Der geht von der Stadt Eberbach aus hoch zur Burg Eberbach. Nicht den Weg vom Waldparkplatz aus nehmen, der ist einfach.
Weiter unten geht ein relativ verwinkelter Trail hoch. Ist auch als Fußweg zur Burg ausgewiesen.


----------



## kraichgauer (30. September 2006)

@ biker² könntest du uns mal in normaler ( deutscher ) Sprache 
sagen was Du wann, wo, und wie getan hast oder getan haben 
möchtest. 
Aus einem " been there, done that " und " blub blub blaa "
kann ich leider nicht erkennen  was du damit meinst.  

Falls du damit meinst, *D*u bist den Serpetinenweg 
( gelbes Kreuz )zur Burg Eberbach ohne mit den Füßen 
auf dem Boden auf zu setzen hoch gestrampelt :

*Meinen tiefen Respekt * ansonsten : blaa blaa blub  

@ alle : jeder der den genannten Weg in der eben beschriebenen 
Weise hochfahrn kann  : Es wäre nett wenn Ihr einfach
mal vor  Publikum aus dem Forum eurer Können zeigen könntet. 
- Danke -


----------



## kraichgauer (30. September 2006)

Levty schrieb:


> Das Probl. ist das hinkommen. Mim FRer auf Forstwegen hinrollen, sind mir die Reifen zu schade.
> Ich hab 0 Plan wo das ist. Gibts da wenigstens was DH lastiges? Nicht dass ich einen Tag für einen Uphilltrail verschwende?  Versteht ihr?
> 
> Also. Wenn Martin mitkommt, bin ich dabei. Cheers.

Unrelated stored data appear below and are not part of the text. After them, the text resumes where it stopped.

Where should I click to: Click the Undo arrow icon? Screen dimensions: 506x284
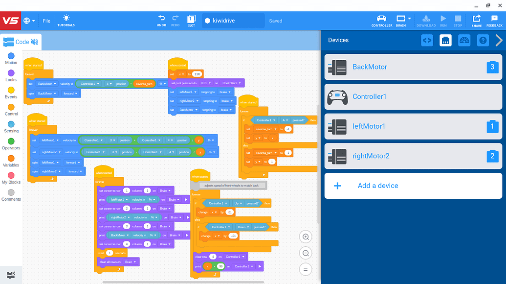pyautogui.click(x=161, y=18)
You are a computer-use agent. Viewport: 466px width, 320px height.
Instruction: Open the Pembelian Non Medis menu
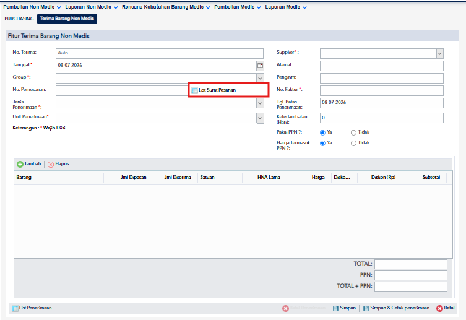click(32, 7)
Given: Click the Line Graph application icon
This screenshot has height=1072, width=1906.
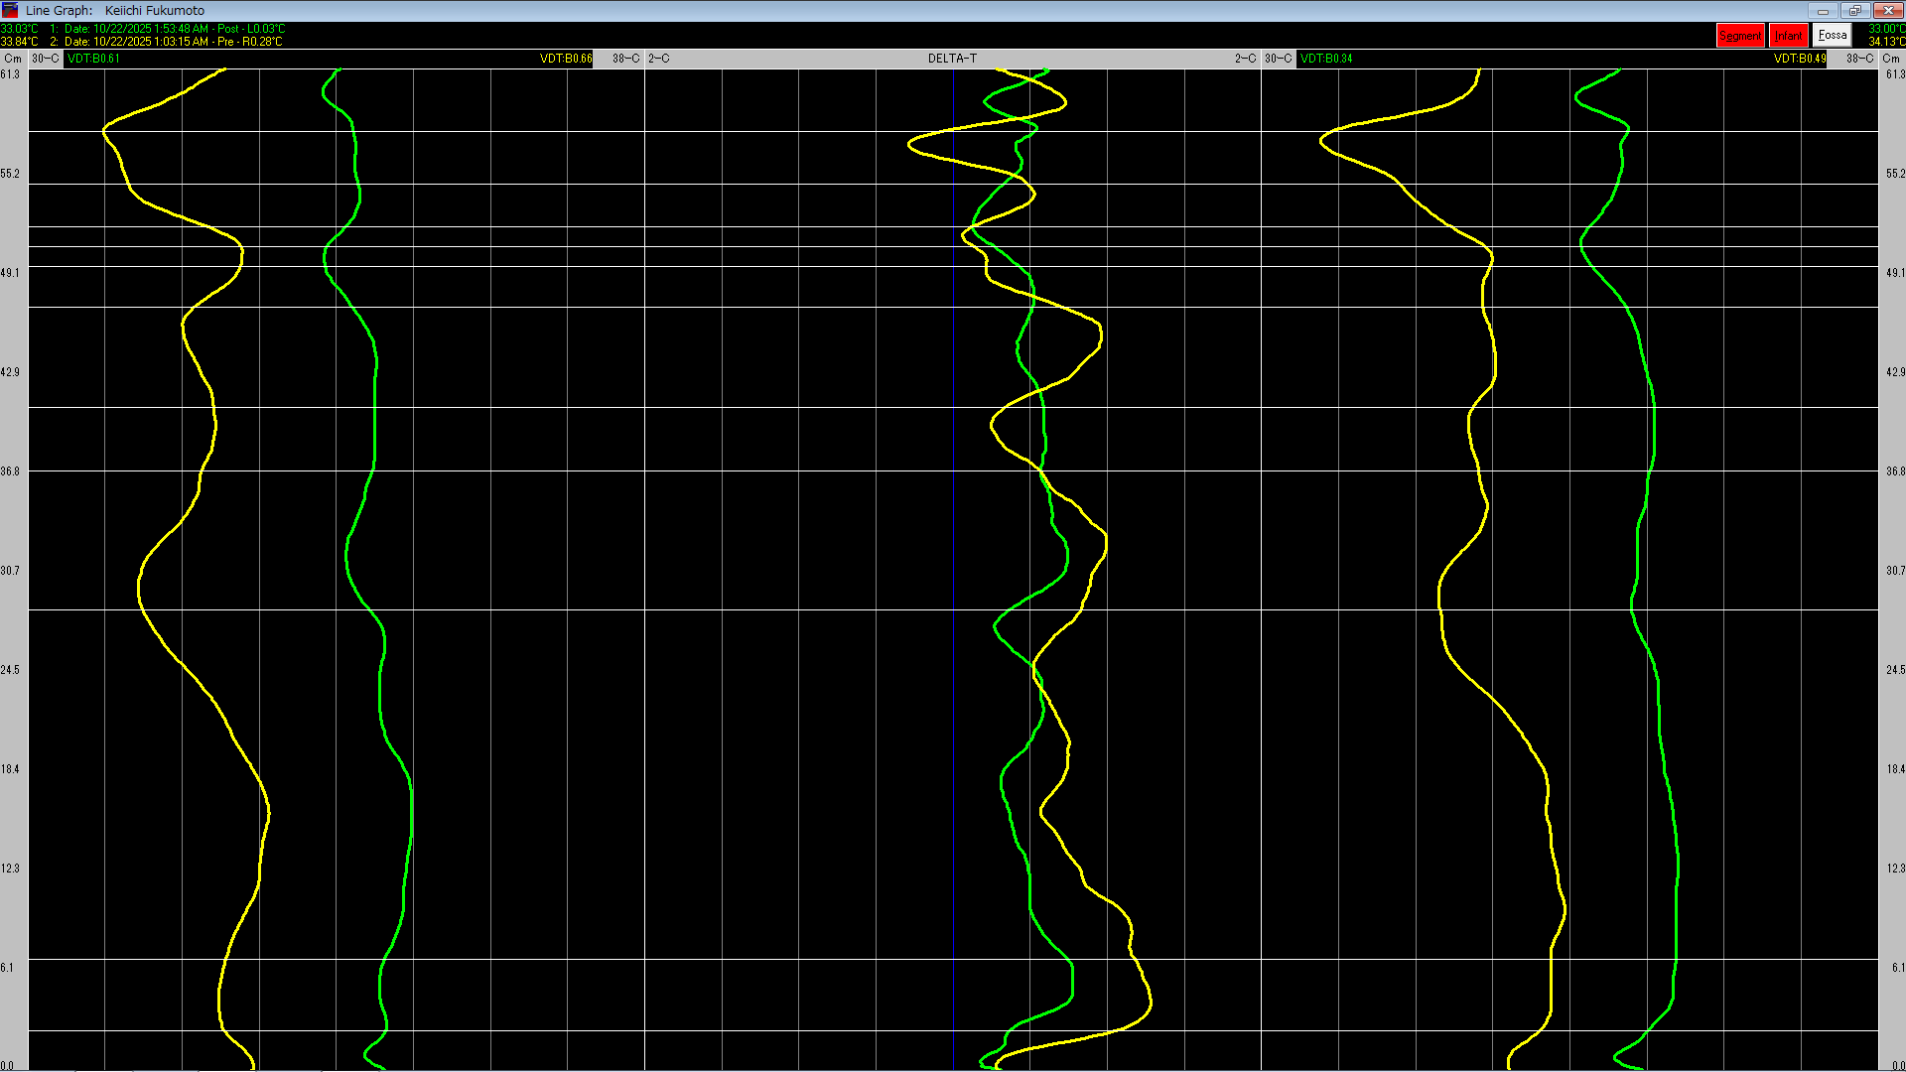Looking at the screenshot, I should click(10, 10).
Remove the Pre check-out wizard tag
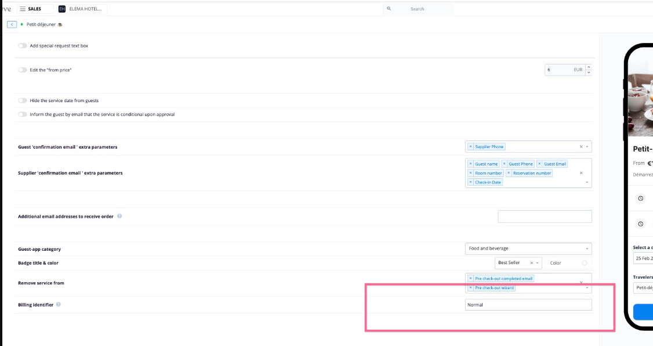This screenshot has height=346, width=653. [x=470, y=288]
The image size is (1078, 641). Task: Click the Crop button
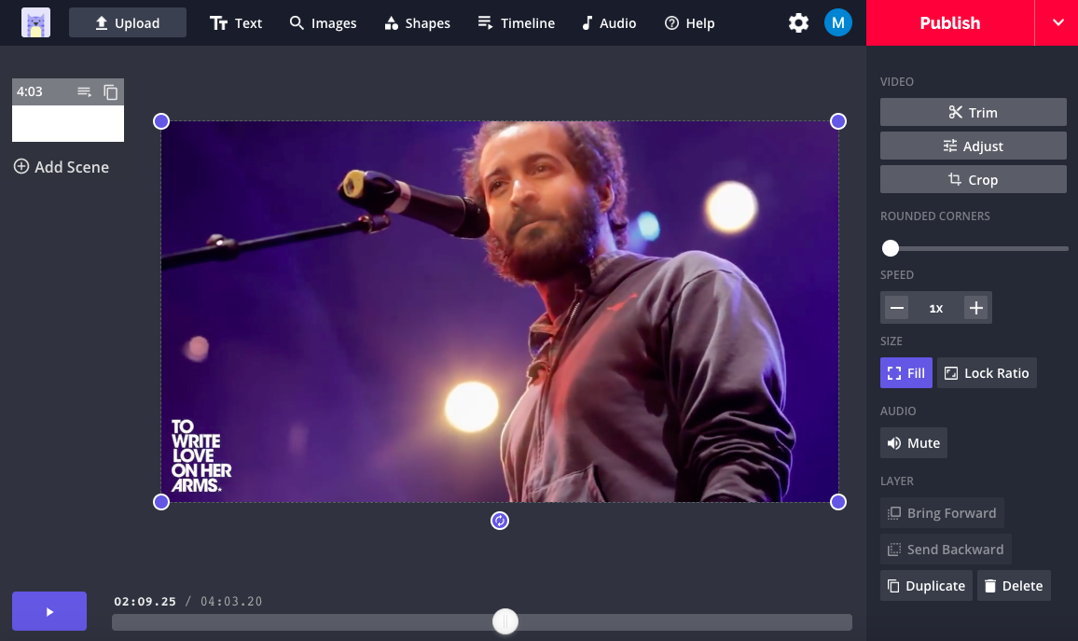[973, 180]
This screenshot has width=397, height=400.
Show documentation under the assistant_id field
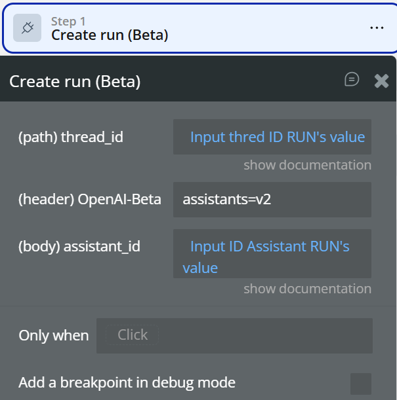307,289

Die S Bahn Richtung Mosbach bringt dich nach Eberbach.
Dort einfach aussteigen und ab Bahnhof in östlicher Richtung
dem  *gelben X* folgen. 
Und hoch bis zur Burg auf dem Bike fahrend mit dem Fuss nicht
 mehr den Boden berühren. - Kann ja nicht soooo schwer sein wenn
man(n) aus der Stadt  kommt.


----------



## sharky (30. September 2006)

@läff
ach je, die reifen - bastelst du schon anersten ausreden?  
also du musst nicht mitm FR bike von HD nach eberbach rollen, da fahren - halt dich fest - ZÜGE!!
ich würd echt vorschlagen, daß man sich wirklich mal am bahnhof in eberbach trifft und dann die paar meter zum einstieg des trails zusammen hochfährt. ab da kann dann jeder mal zeigen wie weit er kommt. alle außer mir. ich weiß nämlich schon, daß ich net weit komme 

@rich
der gute biker² hat bisher 4 postings in seiner forumkarriere, 2 davon hier und alle vom geistigen niveau eines kuhfladens - einfach drüberlesen  


@flugrost
"böslicher schmalpfad" - geiles wort


----------



## Tobsn (30. September 2006)

Flugrost schrieb:


> ...und wenn ich auch mit will...


Dann könne wir ja zusammen fahren.


----------



## Tobsn (30. September 2006)

Flugrost schrieb:


> ...und wenn ich auch mit will...



Dann können wir ja zusammen fahren. 

Wann änderst Du eigentlich endlich Dein Profil oder stehst Du nicht zu Deinem Sting.  

@Sharky
Bin dabei.


----------



## sharky (30. September 2006)

ich bin ja gespannt was das gibt, am besten ich stell nen grill auf und verkauf nebenher noch würste


----------



## Veloziraptor (30. September 2006)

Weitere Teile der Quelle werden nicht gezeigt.